[Data shown — start]

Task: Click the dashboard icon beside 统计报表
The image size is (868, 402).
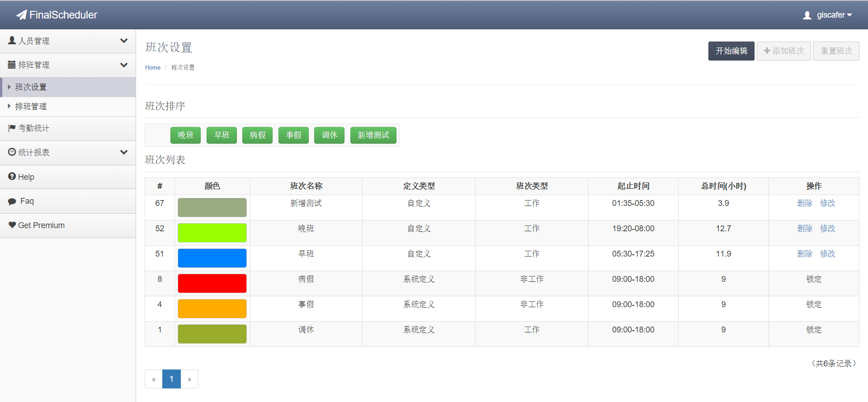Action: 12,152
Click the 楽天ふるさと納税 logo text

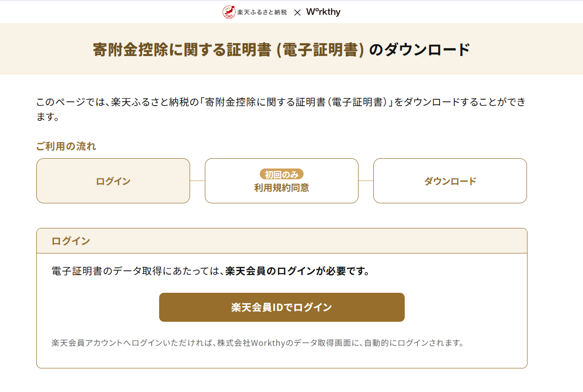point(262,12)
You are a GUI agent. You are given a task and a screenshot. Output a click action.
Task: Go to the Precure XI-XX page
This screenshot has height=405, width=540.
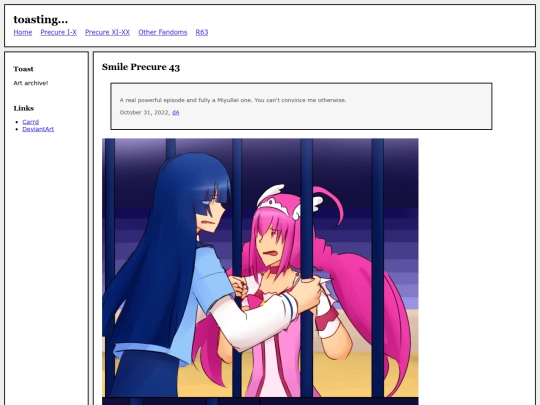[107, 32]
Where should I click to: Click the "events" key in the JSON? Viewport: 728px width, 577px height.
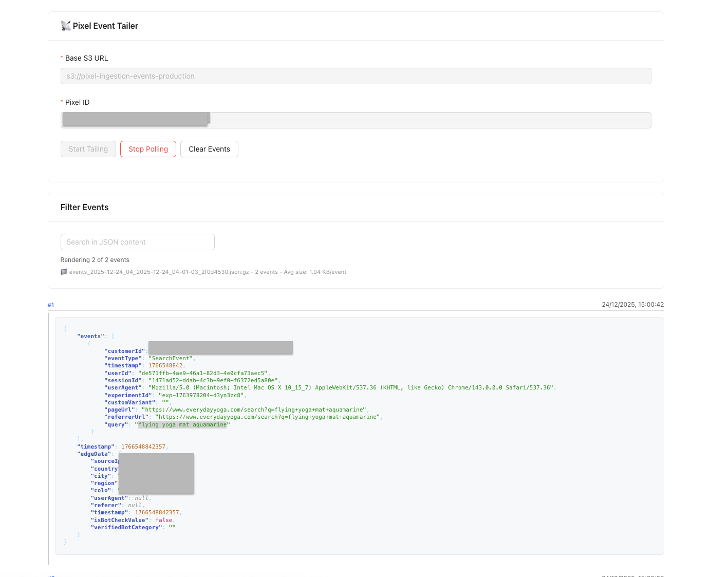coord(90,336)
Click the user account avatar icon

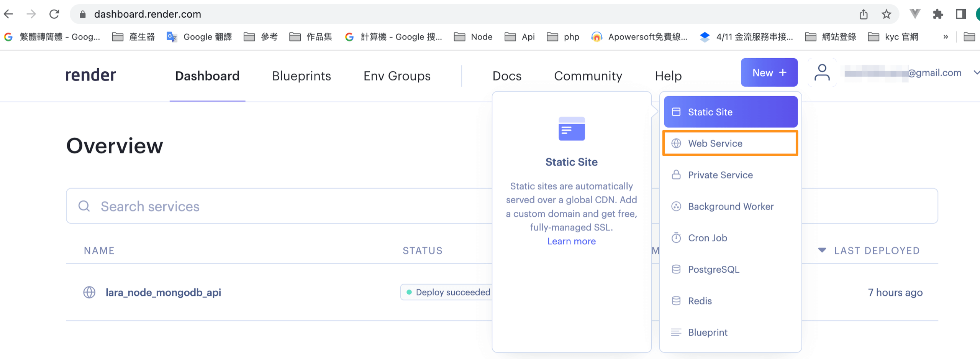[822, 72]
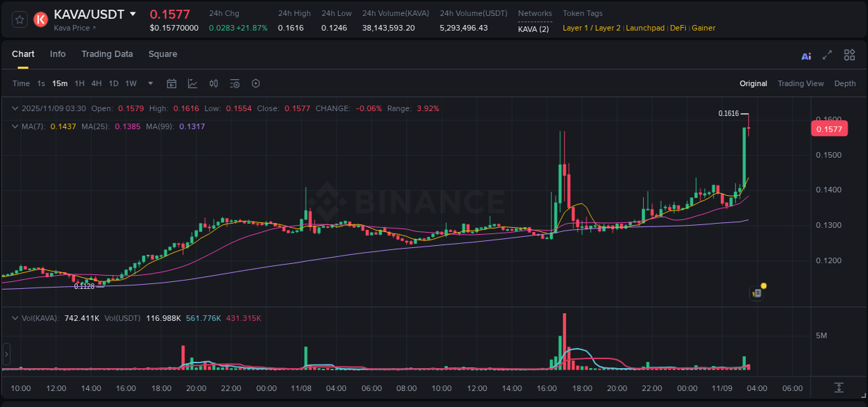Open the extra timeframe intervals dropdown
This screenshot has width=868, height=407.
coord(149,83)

[Data shown — finish]
[Data shown — start]

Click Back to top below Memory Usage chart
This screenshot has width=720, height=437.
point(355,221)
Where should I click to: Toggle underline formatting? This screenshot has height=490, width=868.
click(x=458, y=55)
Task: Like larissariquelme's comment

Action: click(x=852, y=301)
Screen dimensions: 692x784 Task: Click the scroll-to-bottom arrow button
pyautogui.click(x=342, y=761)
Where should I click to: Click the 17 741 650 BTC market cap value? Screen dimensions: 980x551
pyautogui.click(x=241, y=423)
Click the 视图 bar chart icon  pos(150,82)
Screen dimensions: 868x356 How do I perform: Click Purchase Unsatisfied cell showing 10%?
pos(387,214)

[Data shown — finish]

## Work instructions:
Please return the material above only from the line that holds "Task: Click the dashboard icon beside 统计报表" through the line that holds "Task: Go to the Precure XI-XX page", exactly as it stands, ends included and pictures omitted.

## Response to the task:
Task: Click the dashboard icon beside 统计报表
The image size is (868, 402).
Action: 12,152
Click the 楽天ふるさと納税 logo text

point(262,12)
You are a GUI agent. You are given a task and a screenshot. Output a click action.
Task: Go to the Precure XI-XX page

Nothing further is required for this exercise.